Human Time, Ecological Time and Fire Return Time

Post date: Jul 24, 2015 8:54:17 PM

Last month I had the pleasure of hearing a wonderful presentation by Grey Hayes about the ecological significance of our Santa Cruz County North Coast. One remark in particular stuck with me: that we humans look out at at undeveloped lands and see an unchanging ecosystem, when in fact the ecology is dynamic, over time periods longer than we are accustomed to thinking about.

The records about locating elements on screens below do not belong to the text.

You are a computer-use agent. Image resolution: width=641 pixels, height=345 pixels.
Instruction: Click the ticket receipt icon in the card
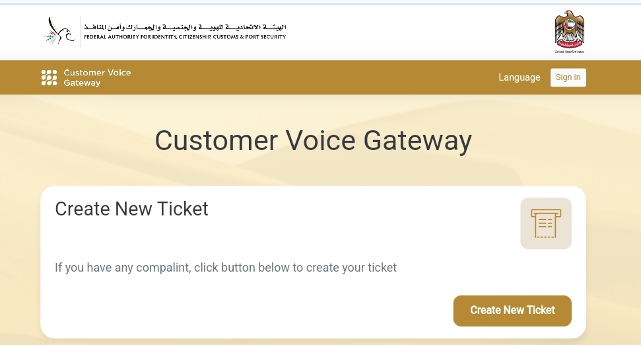point(545,223)
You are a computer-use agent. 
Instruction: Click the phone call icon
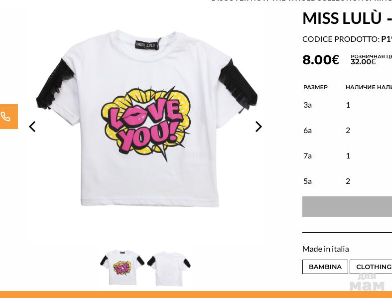pos(6,117)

Our mountain was clear cut between the 1890’s and 1910’s. There are very few old-growth redwoods left on our mountain and most Dooners have never seen them, due to their remoteness. Nowadays, sustainable forestry in redwoods aims for a harvest cycle of around a century while maintaining the redwood community so, for example, one might aim to cut 10% of the trees, chosen individually, in a commercially managed forest in rotating harvests every 10 years. Obviously, the turn of the twentieth century harvest was long before the concept of sustainable forestry. Near the end of the clear-cutting era here, American foresters, responding to catastrophic wildfires in the northern Rockies, seized on the goal of absolute fire suppression. Professionals only began to understand the folly in fire exclusion late in the last century, and the public at large has yet to come to grips with the idea that fire is an essential part of nature.

For eight to twelve thousand years before the advent of the Spanish mission in Santa Cruz around 1800, the Ohlone people regularly burned their surroundings, from the coast to maintain the prairies which supplied the grass seeds they ate, to the oak savannahs which furnished acorns, into the coniferous forests where they hunted in the autumn. Studies reveal that in the redwoods they would burn the areas between their forest trails about every decade. Between the Ohlones’ forced move into the missions and the onset of logging, fires in the redwoods were largely due to lightning, which modeling predicts would return on an average interval of around a century.

In the southern province of the redwood range, from the Golden Gate to Big Sur, old growth redwoods are generally between 600 and 800 years old. Redwoods were here when the Ohlones’ ancestors arrived, in a radically different climate, after the end of the last ice age. There have been about as many generations of redwoods here during the period of traditional management, with its frequent low intensity fires, as there have been human generations since Europeans arrived and shifted the fire return interval in redwoods far beyond the average human life span. To the extent that there is a relevant natural state for our local environment, it is that of indigenous stewardship.